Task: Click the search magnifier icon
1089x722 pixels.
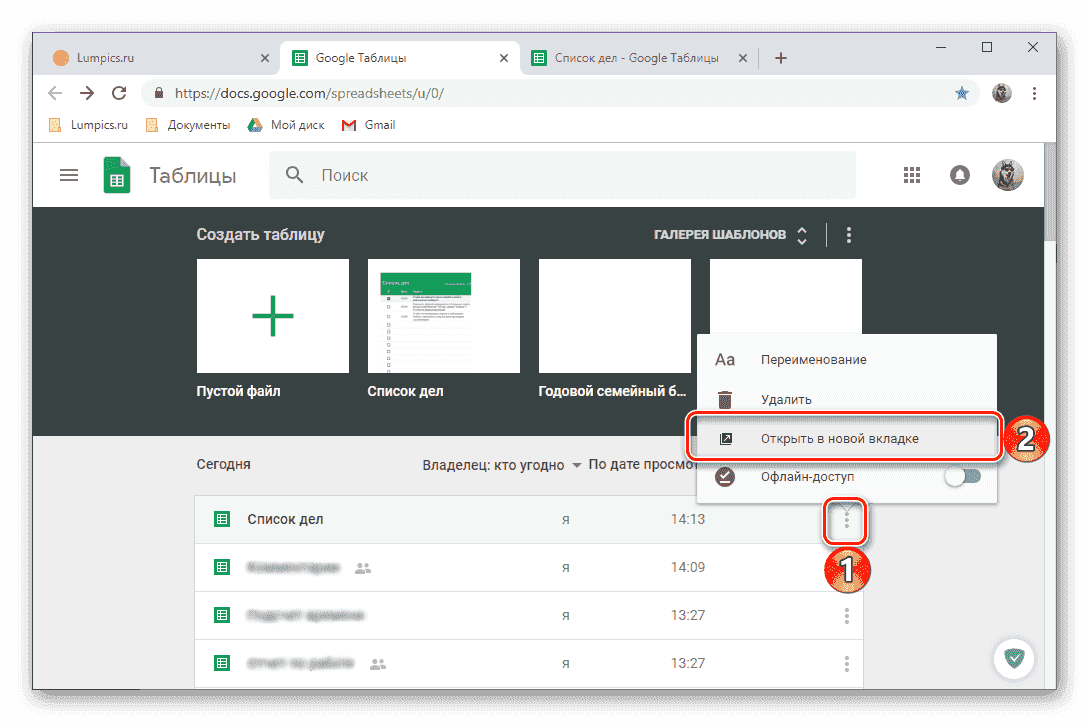Action: coord(295,175)
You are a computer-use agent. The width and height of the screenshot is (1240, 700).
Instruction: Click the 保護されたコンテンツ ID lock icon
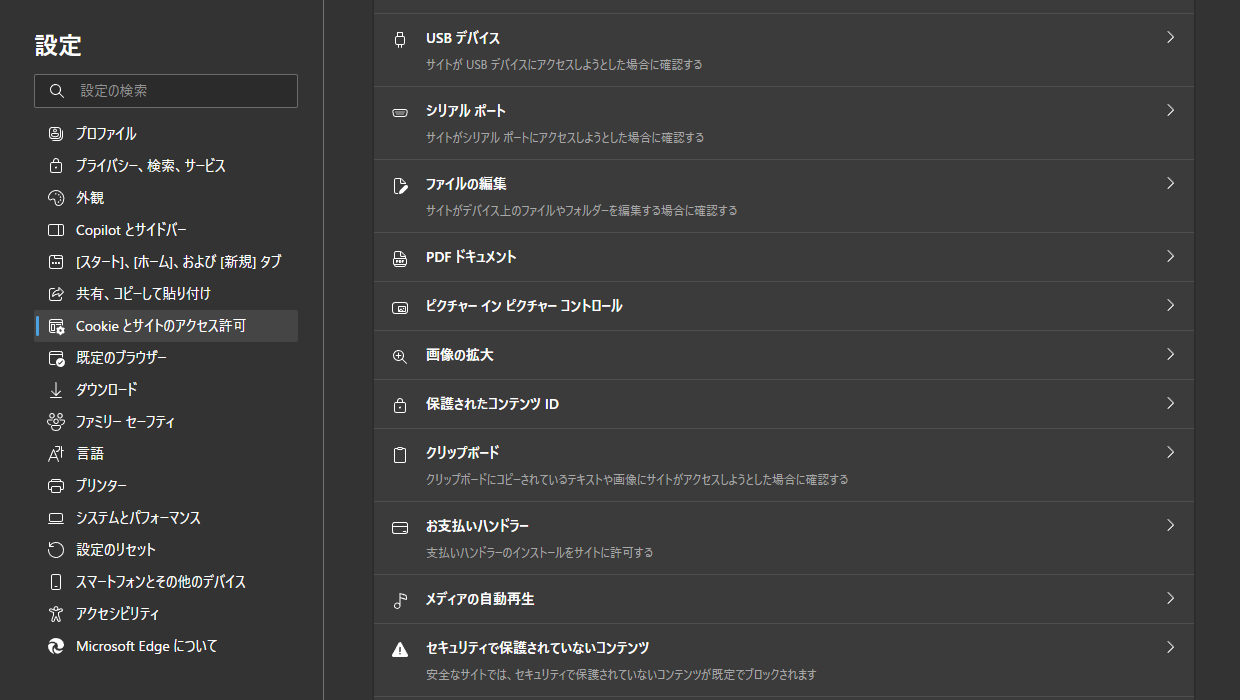(400, 404)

■ **WHAT IS BEING ASKED**:
Each entry is to be given again exactly as it stands, with its pictures removed.

■ **RESULT OF THIS TASK**:
Task: Click the search magnifier icon
1089x722 pixels.
Action: coord(295,175)
You are a computer-use agent. The width and height of the screenshot is (1240, 700).
Instruction: Click the 保護されたコンテンツ ID lock icon
(400, 404)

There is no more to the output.